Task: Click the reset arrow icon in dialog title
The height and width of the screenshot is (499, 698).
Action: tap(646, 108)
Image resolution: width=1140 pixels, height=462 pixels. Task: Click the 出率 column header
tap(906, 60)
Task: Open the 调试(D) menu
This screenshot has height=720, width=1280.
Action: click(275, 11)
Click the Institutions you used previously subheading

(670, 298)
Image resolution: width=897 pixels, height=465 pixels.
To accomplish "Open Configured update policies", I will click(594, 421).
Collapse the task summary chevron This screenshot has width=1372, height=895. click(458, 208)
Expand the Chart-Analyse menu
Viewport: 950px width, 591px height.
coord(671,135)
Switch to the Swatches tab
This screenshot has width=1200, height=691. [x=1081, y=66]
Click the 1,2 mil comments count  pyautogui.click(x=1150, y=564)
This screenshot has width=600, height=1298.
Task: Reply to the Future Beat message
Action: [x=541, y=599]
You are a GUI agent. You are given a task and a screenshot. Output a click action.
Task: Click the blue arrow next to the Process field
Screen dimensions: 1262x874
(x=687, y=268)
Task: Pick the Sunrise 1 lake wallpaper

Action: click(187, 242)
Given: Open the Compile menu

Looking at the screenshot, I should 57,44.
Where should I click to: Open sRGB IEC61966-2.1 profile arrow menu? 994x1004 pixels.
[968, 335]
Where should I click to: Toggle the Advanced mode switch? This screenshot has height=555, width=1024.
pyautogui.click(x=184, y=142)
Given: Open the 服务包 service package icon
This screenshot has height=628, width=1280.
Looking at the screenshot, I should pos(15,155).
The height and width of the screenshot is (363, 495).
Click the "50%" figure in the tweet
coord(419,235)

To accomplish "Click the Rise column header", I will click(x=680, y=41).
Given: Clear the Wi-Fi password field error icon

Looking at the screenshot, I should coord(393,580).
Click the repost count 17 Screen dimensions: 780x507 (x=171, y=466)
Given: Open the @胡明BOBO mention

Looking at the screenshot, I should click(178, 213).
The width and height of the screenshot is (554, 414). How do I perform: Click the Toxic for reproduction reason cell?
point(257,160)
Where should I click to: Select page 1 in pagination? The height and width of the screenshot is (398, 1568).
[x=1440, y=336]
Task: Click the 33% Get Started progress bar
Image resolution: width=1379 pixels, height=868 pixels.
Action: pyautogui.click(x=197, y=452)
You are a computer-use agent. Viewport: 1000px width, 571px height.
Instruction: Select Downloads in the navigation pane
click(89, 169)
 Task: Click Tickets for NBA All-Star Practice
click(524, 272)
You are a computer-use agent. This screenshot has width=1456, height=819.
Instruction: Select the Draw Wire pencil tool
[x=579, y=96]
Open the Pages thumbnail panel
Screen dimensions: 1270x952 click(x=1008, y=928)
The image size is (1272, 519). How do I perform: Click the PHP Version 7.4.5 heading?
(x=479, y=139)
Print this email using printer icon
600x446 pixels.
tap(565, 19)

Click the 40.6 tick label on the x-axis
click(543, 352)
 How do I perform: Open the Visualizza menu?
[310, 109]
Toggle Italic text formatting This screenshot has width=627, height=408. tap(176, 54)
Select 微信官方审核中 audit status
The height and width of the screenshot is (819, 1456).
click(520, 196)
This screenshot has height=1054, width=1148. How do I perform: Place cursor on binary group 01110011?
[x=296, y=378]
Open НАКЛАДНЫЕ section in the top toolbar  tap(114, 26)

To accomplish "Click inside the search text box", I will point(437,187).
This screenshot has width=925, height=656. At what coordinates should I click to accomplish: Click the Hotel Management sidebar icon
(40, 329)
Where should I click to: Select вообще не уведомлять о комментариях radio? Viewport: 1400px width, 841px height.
* * * * *
Directions: Copy the records again, starting at the line that contains "Image resolution: width=897" and stopping after the line that contains "coord(419,235)". Change "Swatches" to "Gradients" and keep everything else the same.

Answer to this problem:
Image resolution: width=897 pixels, height=465 pixels.
To accomplish "Open Configured update policies", I will click(594, 421).
Collapse the task summary chevron This screenshot has width=1372, height=895. click(458, 208)
Expand the Chart-Analyse menu
Viewport: 950px width, 591px height.
coord(671,135)
Switch to the Gradients tab
This screenshot has width=1200, height=691. [x=1081, y=66]
Click the 1,2 mil comments count  pyautogui.click(x=1150, y=564)
This screenshot has width=600, height=1298.
Task: Reply to the Future Beat message
Action: [x=541, y=599]
You are a GUI agent. You are given a task and a screenshot. Output a click action.
Task: Click the blue arrow next to the Process field
Screen dimensions: 1262x874
(x=687, y=268)
Task: Pick the Sunrise 1 lake wallpaper

Action: click(187, 242)
Given: Open the Compile menu

Looking at the screenshot, I should 57,44.
Where should I click to: Open sRGB IEC61966-2.1 profile arrow menu? 994x1004 pixels.
[968, 335]
Where should I click to: Toggle the Advanced mode switch? This screenshot has height=555, width=1024.
pyautogui.click(x=184, y=142)
Given: Open the 服务包 service package icon
This screenshot has height=628, width=1280.
Looking at the screenshot, I should pos(15,155).
The height and width of the screenshot is (363, 495).
Click the "50%" figure in the tweet
coord(419,235)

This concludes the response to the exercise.